Gervase OSBISTON 1830-1909
Emma nee OSBISTON 1857-1879

Barbara Winder writes:
GERVAIS OSBISTON, my great, great grandfather, was a Matlock Wheelwright. This picture was taken in Matlock probably in the 1870s. He was born around 1830 illegitimately and was brought up by his widowed grandmother SARAH, who ran a smallholding of 6 acres and wheelwright business in Hazlewood. For three years from the age of eight he attended The Strutt School for boys in Belper, but was expelled for fighting.
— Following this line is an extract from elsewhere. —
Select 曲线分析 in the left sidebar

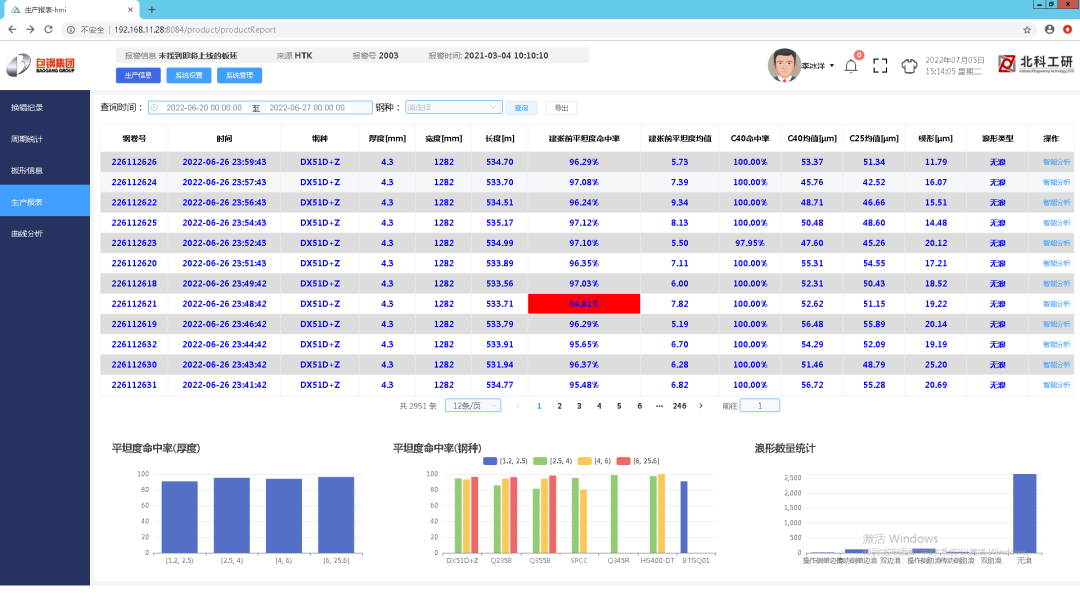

He first started his wheelwright business in Derby Road, Belper after he married Emma Kirk in 1851. They had four children, but the last child, his only son Joseph, caused his mother's death and survived for only a few months. In 1863 he remarried, a MARY BUNTING from Matlock, and in 1871 was appointed one of three parish constables for Matlock. The family settled first on Church Street, Matlock Bath, and then in old age at the Bobbin Mill, Tansley, which still exists down a rutted track. He was buried with Mary in the Matlock Parish churchyard, when he died in 1909.

Gervase occurs in these Census references: 1871, 1891 and 1901
Barbara Winder has sent a full pedigree of OSBISTON from John Osbiston (1714-1772)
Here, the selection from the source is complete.